District Court, D. Minnesota, Third Division.
July 23, 1926.
1. Criminal law <S=242(5) — In proceeding for commitment of defendant for removal for trial, indictment is not conclusive evidence of probable cause.
In proceeding for an order committing defendant into custody of marshal for removal for trial, indictment is not conclusive evidence of probable cause.
2. Criminal law <S=242(8) — In proceeding for commitment of accused for removal, court does not act in mere ministerial capacity, but should not hold preliminary trial.
In proceeding for commitment of accused for removal for trial, court does not act in mere ministerial capacity, but it is not intended that court should hold preliminary trial, and, if probable cause is shown on government’s side, it is not to set it aside because on other evidence it believes defendant innocent.

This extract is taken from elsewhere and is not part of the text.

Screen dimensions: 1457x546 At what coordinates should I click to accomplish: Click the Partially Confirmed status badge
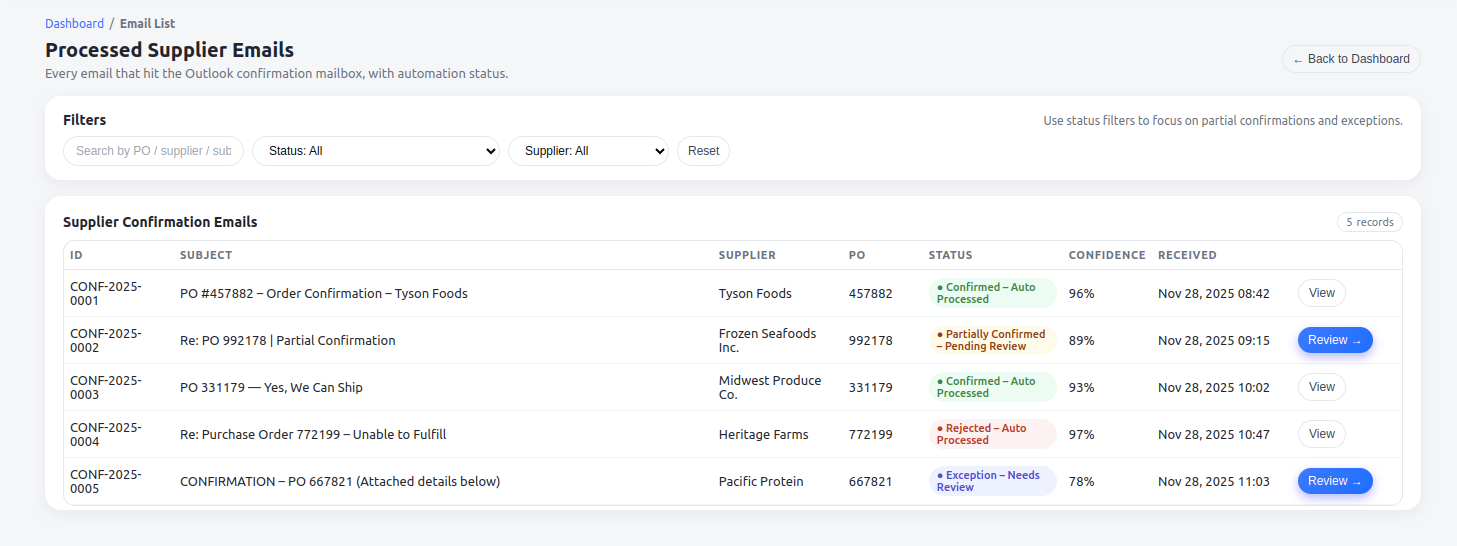(x=991, y=340)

3. Criminal law <@=242(7) — -In proceeding for commitment of accused for removal for trial, presumption of probable cause raised by government’s evidence held not overcome by accused’s testimony.
In proceedings for an order committing defendant into custody of United States marshal for removal for trial wherein government introduced indictment and evidence identifying defendant as one of defendants named in indictment, presumption of probable cause raised by government’s evidence held not overcome by testimony offered by defendant.
Application by the United States for an order committing Thomas A. Brown, alias Big Tom Brown, into the custody of the United States Marshal for removal to Cleveland, Ohio, and for a warrant of removal.
Commitment and warrant of removal ordered.
M. E. Evans, of Cleveland, Ohio, for the United States.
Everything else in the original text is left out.